Traffic was blocked for at least two hours. Protesters left the bridge just before 3 p.m. PT.
Organizers said more protests could be expected, with another one planned as early as Thursday morning in Kitsilano.
Protesters block the Granville Street Bridge:
Some protesters, like Catherine Louis, said they'll continue to participate until their voices are heard.
"If it's not the Wet'suwet'en, what's to say it's not anyone else? What's to say it isn't my nation? What's to say it isn't the Musqueam Nation, or any other nation?" she said.
"So I think this case and what we're doing here now sets the precedent for what's going on and how far the First Nations in Canada are willing to go for our lands and for our livelihood."
Watch as protesters take over the streets after leaving the Smithe Street courthouse:
Wet'suwet'en hereditary leaders are fighting CGL's construction of a natural gas pipeline through their traditional territory in northern B.C.
The $6.6 billion dollar project runs 670 kilometres from Dawson Creek to the LNG Canada liquefaction plant that is under construction near Kitimat on B.C.'s northern coast.
Over the weekend, protesters blocked three port entrances in Vancouver and one in Delta, B.C., in solidarity with the chiefs.
Police arrested 43 demonstrators at the Port of Vancouver on Monday morning as they enforced an injunction granted to the Vancouver Fraser Port Authority. Fourteen protesters were arrested at the Delta port.

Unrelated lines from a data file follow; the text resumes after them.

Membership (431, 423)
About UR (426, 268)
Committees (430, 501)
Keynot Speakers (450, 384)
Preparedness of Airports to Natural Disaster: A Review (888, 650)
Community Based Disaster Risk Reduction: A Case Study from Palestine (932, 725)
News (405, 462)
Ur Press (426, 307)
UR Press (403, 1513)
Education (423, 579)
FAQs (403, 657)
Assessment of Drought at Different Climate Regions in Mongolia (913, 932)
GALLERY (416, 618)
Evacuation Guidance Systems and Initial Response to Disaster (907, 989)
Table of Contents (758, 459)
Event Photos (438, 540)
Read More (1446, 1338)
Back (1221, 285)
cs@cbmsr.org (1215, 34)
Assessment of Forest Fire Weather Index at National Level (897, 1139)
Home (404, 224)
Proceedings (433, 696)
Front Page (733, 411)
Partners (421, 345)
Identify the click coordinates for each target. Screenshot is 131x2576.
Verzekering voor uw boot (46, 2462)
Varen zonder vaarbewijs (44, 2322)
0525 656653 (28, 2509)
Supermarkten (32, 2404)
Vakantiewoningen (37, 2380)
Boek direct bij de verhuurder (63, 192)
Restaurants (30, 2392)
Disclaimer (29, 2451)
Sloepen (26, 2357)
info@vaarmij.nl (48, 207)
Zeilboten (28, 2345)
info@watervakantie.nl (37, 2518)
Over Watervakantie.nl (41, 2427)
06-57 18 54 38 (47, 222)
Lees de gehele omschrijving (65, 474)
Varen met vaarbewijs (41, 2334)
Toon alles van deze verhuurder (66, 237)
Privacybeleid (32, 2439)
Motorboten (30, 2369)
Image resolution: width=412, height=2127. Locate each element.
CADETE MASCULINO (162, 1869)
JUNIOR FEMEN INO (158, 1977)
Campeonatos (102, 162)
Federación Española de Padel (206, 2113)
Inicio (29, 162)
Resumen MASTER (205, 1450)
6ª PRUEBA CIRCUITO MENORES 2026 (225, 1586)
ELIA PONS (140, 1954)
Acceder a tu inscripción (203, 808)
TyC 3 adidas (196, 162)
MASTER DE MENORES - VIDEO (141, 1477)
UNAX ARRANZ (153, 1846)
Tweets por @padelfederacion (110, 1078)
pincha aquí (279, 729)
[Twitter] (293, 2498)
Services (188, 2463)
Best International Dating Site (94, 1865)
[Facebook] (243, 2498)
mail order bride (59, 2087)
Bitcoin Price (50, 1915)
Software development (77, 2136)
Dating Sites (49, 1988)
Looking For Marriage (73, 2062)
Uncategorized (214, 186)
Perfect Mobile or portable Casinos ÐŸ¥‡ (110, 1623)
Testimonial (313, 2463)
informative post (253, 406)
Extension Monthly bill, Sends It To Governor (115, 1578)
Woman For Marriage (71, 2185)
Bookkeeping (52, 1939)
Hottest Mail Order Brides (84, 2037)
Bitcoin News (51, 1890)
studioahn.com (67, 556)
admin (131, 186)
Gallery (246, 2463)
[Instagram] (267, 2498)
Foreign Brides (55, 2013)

Wet'suwet'en supporters say they're working with lawyers to challenge the B.C. Supreme Court injunction, which ordered them to leave the port authority's lands and stop blockading the port's access points.
Supporters say they didn't know the port authority was seeking an injunction and they did not have the chance to be heard in court.
Danielle Jang, a spokesperson for the port authority, said Sunday the disruption to port operations had a "significant impact on Canadians across the country."
"While we respect the right to a peaceful protest ... we have been forced to take steps through a court order to restore port operations," Jang said in a written statement.
Small-scale protests have emerged across Canada in recent days after RCMP arrested 21 people last weekend blocking Coastal GasLink workers from accessing the traditional territory in northern B.C.
Earlier Wednesday, demonstrators moved out of a major Vancouver intersection following a protest that began the preceding afternoon and ran overnight.
The final demonstrators left the intersection of Cambie and Broadway by 6:30 a.m. PT and police re-opened the road before rush hour.
Several people at the overnight rally said they would attend the court announcement.